Our suggestions included the thought that Ofcom’s narrow definition of the telecoms industry tends toward ignorance of the value of the eco-system – the diverse and multi-talented armies of resellers, distributors, systems integrators and service providers. So, we suggested, future consultations might attempt to reach these wider and hugely market-influential audiences.

Ofcom’s Annual Plan, a relatively slim-line production of only 51 pages, is now out for consultation. The good news is that we all have until 20th February to say exactly what we think of it. Comments can be posted on-line and there’s no need to respond to every aspect of the plan if you only want to comment on a specific part.

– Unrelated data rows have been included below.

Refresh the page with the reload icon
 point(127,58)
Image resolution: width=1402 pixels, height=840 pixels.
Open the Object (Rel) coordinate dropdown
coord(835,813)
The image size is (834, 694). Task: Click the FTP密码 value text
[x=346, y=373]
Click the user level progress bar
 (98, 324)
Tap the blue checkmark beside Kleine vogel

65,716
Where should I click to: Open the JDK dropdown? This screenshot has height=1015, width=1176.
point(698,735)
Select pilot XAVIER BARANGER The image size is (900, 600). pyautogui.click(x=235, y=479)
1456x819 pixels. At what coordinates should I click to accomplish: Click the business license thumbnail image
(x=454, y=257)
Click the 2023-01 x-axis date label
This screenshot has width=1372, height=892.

You might, for example, be puzzled by the lack of any mention of business ‘enterprise’ customers. The Plan seems to be fixated on the needs of ‘citizen-consumers’ despite the years of reassurance that Ofcom’s use of the word ‘consumer’ was intended to also embrace the very different needs of Enterprise customers from SME’s through to major corporate and public sector organisations.

This consultation document, like so many before, seems oddly adrift – out of touch with what we might reasonably expect of determined regulatory leadership. It’s no use looking here for a plan to sort out mobile roaming rip-offs or the legalities of multi-user GSM gateways or any of a number of issues that might make a significant difference to the UK’s economic performance and competitiveness but which might also perhaps run the risk of upsetting their narrowly defined ‘industry’.

Like ensuring universal access to proper broadband or helping to work out how we’ll fibre the nation, these issues are apparently way beyond Ofcom’s self-selected remit. It is, for Ofcom, important to prove that secondary trading of spectrum might really happen or that one day there will be a dividend at the end of the digital TV switchover rainbow. Somehow one gets the impression that Ofcom – the great supporter of market mechanisms to cure every competitive ill - needs an injection of market reality.

With this disregard of both telecoms for business and the business of telecoms, does this look like a cohesive plan or are we looking at some disconnected ideological fragments? Is Ofcom one leg dis?

The Annual Plan asks you to suggest priorities for Ofcom’s work in 2007/08. Speak now or else forever patch the pieces.”